High-performance AEM unitized regenerative fuel cell using Pt-pyrochlore as bifunctional oxygen electrocatalyst

The performance of fixed-gas unitized regenerative fuel cells (FG-URFCs) are limited by the bifunctional activity of the oxygen electrocatalyst. It is essential to have a good bifunctional oxygen electrocatalyst which can exhibit high activity for oxygen evolution reaction (OER) and oxygen reduction reaction (ORR). In this regard, Pt-Pb 2 Ru 2 O 7-x is synthesized by depositing Pt on Pb 2 Ru 2 O 7-x wherein Pt individually exhibits high ORR while Pb 2 Ru 2 O 7-x shows high OER and moderate ORR activity. Pt-Pb 2 Ru 2 O 7-x exhibits higher OER (η @10mAcm-2 = 0.25 ± 0.01 V) and ORR (η @-3mAcm-2 = -0.31 ± 0.02 V) activity in comparison to benchmark OER (IrO 2 , η @10mAcm-2 = 0.35 ± 0.02 V) and ORR (Pt/C, η @-3mAcm-2 = -0.33 ± 0.02 V) electrocatalysts, respectively.

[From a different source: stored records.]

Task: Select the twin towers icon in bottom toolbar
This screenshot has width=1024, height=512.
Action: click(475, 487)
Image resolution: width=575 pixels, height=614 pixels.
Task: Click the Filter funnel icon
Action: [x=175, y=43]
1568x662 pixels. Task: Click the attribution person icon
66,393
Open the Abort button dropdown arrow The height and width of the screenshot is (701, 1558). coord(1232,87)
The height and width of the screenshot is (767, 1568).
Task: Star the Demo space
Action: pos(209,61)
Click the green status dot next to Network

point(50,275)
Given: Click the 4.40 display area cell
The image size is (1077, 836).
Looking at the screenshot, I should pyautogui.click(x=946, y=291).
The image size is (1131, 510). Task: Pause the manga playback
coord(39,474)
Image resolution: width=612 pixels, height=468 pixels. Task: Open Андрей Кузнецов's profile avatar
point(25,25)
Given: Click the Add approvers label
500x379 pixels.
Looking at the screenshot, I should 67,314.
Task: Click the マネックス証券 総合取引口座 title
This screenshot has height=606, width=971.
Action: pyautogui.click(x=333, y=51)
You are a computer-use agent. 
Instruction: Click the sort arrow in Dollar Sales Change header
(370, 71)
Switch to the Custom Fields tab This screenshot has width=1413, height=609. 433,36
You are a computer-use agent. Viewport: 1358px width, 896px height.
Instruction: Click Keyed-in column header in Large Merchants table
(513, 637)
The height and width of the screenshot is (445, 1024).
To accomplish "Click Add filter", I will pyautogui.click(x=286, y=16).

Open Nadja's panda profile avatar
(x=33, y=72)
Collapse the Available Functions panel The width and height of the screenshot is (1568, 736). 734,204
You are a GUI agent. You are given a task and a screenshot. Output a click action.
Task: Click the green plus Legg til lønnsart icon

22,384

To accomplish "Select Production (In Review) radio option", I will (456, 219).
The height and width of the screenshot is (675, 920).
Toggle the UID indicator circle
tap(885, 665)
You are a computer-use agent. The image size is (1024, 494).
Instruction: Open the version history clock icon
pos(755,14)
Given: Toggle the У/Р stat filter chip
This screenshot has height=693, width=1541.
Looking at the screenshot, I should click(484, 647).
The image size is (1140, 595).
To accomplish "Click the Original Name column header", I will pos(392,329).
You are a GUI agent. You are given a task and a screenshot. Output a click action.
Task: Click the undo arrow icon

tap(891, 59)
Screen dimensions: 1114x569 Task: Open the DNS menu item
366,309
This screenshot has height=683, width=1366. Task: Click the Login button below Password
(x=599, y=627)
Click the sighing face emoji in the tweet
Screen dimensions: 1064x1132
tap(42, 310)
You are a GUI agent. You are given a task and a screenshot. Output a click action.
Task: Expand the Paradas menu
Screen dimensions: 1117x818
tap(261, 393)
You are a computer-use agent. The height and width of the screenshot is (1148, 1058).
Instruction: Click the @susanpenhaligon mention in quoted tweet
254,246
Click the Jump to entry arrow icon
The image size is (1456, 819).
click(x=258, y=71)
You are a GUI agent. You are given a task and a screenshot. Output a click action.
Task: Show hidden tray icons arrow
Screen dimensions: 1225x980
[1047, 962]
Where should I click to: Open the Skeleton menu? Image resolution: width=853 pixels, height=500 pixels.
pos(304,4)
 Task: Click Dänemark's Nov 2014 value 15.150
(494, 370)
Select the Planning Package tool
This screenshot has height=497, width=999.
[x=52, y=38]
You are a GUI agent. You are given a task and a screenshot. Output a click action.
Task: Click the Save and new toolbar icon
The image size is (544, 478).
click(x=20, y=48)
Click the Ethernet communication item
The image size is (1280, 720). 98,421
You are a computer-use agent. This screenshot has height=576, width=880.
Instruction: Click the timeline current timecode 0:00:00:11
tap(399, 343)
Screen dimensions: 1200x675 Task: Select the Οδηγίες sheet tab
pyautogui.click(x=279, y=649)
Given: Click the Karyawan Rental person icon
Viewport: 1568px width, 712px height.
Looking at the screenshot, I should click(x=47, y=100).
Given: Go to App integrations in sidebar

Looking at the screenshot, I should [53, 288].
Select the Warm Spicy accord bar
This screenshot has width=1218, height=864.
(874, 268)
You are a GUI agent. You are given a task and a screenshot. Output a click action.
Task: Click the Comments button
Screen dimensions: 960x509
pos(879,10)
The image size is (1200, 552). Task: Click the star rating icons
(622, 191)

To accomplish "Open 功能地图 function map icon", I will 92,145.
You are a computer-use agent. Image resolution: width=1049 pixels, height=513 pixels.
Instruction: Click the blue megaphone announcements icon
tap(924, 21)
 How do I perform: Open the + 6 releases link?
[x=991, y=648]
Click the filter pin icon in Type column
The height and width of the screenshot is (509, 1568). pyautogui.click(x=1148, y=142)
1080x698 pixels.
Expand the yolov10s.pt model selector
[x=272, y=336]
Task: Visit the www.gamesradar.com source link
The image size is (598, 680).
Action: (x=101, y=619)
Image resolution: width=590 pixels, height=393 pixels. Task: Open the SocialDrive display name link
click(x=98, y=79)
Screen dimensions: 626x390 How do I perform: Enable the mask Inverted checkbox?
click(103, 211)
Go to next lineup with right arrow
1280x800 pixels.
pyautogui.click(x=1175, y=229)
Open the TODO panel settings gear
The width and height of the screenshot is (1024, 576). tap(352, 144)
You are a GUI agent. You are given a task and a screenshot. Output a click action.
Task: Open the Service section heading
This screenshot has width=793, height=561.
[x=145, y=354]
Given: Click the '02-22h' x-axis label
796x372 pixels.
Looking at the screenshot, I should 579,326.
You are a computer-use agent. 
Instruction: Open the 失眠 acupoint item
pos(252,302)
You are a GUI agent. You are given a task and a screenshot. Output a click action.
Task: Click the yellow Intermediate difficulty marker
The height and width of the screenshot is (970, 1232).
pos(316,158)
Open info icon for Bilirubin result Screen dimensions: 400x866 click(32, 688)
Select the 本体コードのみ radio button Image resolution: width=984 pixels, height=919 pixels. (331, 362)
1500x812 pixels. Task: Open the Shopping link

Pt-Pb 2 Ru 2 O 7-x shows a lower bifunctionality index (η @10mAcm-2, OER - η @-3mAcm-2, ORR ) of 0.56 V with more symmetric OER-ORR activity profile than both Pt (>1.0 V) and Pb 2 Ru 2 O 7-x (0.69 V) making it more useful for the AEM (anion exchange membrane) URFC or metal-air battery applications. FG-URFC tested with Pt-Pb 2 Ru 2 O 7-x and Pt/C as bifunctional oxygen electrocatalyst and bifunctional hydrogen electrocatalyst, respectively, yields a mass-specific current density of 715 ± 11 A/g cat -1 at 1.8 V and 56 ± 2 A/g cat -1 at 0.9 V under electrolyzer mode and fuel-cell mode, respectively. The FG-URFC shows a round-trip efficiency of 75% at 0.1 A/cm -2 , underlying improvement in AEM FG-URFC electrocatalyst design.